L’euro peut-il passer sous 1 dollar et le yen encore se déprécier ?

A court terme, il n’est pas impossible que l’euro puisse temporairement retrouver la parité avec le dollar, en raison de l’accentuation de la désynchronisation des politiques monétaires de part et d’autre de l’Atlantique. C’est surtout l’ampleur du rythme de resserrement de la politique monétaire américaine qui guidera l’évolution de la parité euro-dollar au second semestre 2015 en renforçant le dollar, puisque la stratégie de la BCE, désormais largement connue et analysée, n’évoluerait pas dans cet intervalle de temps. De plus, le spectre récurrent de sortie de la Grèce de la monnaie unique pourrait redevenir une source supplémentaire de pression à la baisse sur l’euro (retrait des investisseurs étrangers), car la réalisation de ce risque introduirait un précédent potentiellement contagieux, faisant de la devise européenne une simple union de taux fixes de change. Pour autant, il existe une force structurelle de rappel : l’augmentation de l’excédent commercial et courant européen, face à l’absence de réduction du déficit commercial et courant américain, devrait limiter ou interrompre la dépréciation de l’euro.

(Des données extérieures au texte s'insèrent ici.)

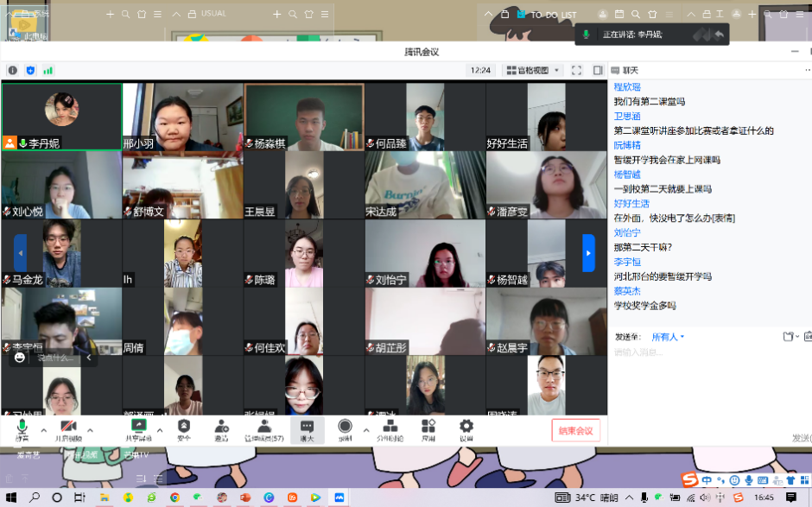
Task: Click the Invite (邀请) icon
Action: coord(221,429)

Plus précisément, le changement d’orientation de la politique monétaire américaine permettrait aux écarts de taux courts de redevenir progressivement le facteur traditionnel et prépondérant d’explication d’évolution du change à brève échéance. L’euro pourrait donc connaître un excès de faiblesse à 1,05 dollar à fin 2015 avant de se réapprécier du fait de sa sous-évaluation en termes de parité de pouvoir d’achat et de l’amélioration conjoncturelle en Europe.

Quant au yen, il pourrait encore faiblir un peu face au dollar (qui pourrait atteindre 127 yens fin 2015), en raison de la poursuite du gonflement de la base monétaire japonaise. Mécaniquement, le yen se réapprécierait face à l’euro, à 133,35 yens contre près de 140 yens actuellement.